• [PROVIDED PASSAGE]
*** Block opens ***

Although this study demonstrated the potential of biochar for simultaneous GHG mitigation and Cd remediation, there are certain limitations. The experiment was restricted to a short-term (90-day) incubation, and the long-term stability and effectiveness of biochar, particularly across diverse ecological contexts, require further validation. Additionally, biochar types and application rates were not fully explored in this study. The trade-offs between Cd stabilization and N₂O emissions observed at the 3% application rate may shift with varying dosages. For high-Si biochar, increasing the application rate could amplify DOC release, thereby exacerbating Cd mobilization even if N₂O mitigation is enhanced by higher pH. Conversely, for low-Si biochar, higher dosages might compensate for its weaker pH-buffering capacity, potentially unlocking its N₂O mitigation potential without compromising Cd immobilization. Determining the optimal application threshold to balance these opposing processes is a critical next work. Moreover, this study primarily examined the roles of pH and microbial communities in regulating N₂O emissions and Cd immobilization. However, in field conditions, additional variables such as soil moisture, temperature, redox potential, and carbon availability may interact with biochar properties to affect its performance. Future research should incorporate a broader set of environmental and management factors to better reflect field-relevant complexity. Furthermore, while this study elucidated the regulatory effects of biochar on Cd and N₂O via soil physicochemical properties and functional gene abundances, direct spectroscopic evidence (e.g., FTIR, XPS) and Cd fractionation data were not included. Future research should employ these advanced characterization techniques to visually verify surface functional group evolution and quantitatively partition Cd speciation mechanisms. Collectively, from a practical standpoint, converting agricultural residues (e.g., rice straw, bamboo leaves) into biochar not only remediates soil but also offers a cost-effective strategy for crop waste management, reducing the environmental burden of open burning.

*** Block closes ***

• [LISTED ENTRIES]
*** Block opens ***

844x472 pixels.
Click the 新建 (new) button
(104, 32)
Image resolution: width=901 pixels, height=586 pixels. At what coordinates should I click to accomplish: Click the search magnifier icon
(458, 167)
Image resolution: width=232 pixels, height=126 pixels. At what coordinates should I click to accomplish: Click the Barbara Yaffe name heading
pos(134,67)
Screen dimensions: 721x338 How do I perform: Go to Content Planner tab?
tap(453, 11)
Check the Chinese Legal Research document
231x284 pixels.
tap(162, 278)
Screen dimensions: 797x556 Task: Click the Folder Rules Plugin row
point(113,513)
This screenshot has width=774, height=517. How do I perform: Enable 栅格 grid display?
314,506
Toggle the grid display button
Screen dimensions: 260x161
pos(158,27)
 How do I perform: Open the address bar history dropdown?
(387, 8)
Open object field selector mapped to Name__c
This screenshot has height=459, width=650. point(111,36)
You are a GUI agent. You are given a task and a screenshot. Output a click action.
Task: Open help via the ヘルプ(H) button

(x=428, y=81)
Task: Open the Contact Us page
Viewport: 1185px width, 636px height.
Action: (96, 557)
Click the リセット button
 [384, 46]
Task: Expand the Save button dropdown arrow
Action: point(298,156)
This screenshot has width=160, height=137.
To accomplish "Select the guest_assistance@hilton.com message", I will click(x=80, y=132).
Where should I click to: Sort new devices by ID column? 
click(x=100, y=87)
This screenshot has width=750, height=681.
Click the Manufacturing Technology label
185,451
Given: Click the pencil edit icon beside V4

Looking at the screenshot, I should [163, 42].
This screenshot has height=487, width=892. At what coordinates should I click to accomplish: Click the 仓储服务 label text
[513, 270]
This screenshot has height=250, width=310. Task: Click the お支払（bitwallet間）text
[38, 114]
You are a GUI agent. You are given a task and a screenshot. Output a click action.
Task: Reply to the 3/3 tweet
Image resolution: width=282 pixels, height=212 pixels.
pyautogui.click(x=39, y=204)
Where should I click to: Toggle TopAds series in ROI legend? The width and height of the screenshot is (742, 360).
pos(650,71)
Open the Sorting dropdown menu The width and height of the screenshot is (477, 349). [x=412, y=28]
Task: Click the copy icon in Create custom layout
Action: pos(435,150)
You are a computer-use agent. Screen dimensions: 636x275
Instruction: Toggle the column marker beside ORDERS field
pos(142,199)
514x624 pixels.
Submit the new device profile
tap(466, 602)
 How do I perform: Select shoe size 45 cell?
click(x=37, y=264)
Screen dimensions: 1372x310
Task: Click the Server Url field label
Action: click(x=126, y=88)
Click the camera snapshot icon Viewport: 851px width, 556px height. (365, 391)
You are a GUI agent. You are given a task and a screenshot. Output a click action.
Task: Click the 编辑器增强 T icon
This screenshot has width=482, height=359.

*** Block closes ***

• [TASK INSTRUCTIONS]
1: In the biochar passage, how long did the incubation experiment last?
2: Resume the biochar passage after its final sentence.
The data is separate from the biochar passage and unrelated to it.

• [REPLIES]
1: 90 days.

2:
5. Conclusions

This study compared low-Si biochar (CL, CS) and high-Si biochar (ML, RS), all pyrolyzed at 450 °C, for their effects on N₂O emissions and Cd immobilization in a typical acidic red soil. Both classes reduced soil-available Cd and modulated N transformations, but their functional emphases diverged. Under Cd addition, low-Si biochar exhibited stronger Cd immobilization. High-Si biochar more effectively suppressed N₂O emissions and mitigated acidification by elevating soil pH and increasing N₂O-reduction capacity (e.g., nosZ). However, despite this significant pH elevation, its efficiency in Cd stabilization was lower than that of low-Si biochar. This suggests that the pH-induced immobilization was insufficient to counteract the Cd mobilization effect driven by the excessive release of dissolved organic carbon (DOC) from high-Si biochar. Concordant shifts in NNR and NMR, together with functional-gene responses, indicated coupled regulation of N₂O and Cd via physicochemical and microbial pathways. For dual-objective management, deployment should be tailored to site conditions and biochar properties: prioritize low-Si biochar for rapid heavy-metal stabilization and high-Si biochar for GHG mitigation and pH amelioration; blending or post-modification can further optimize synergy. Given the sensitivity of outcomes to pyrolysis temperature, soil type, and nutrient context, longer-term, scenario-based validation is warranted to support precise application in acidic agroforestry soils.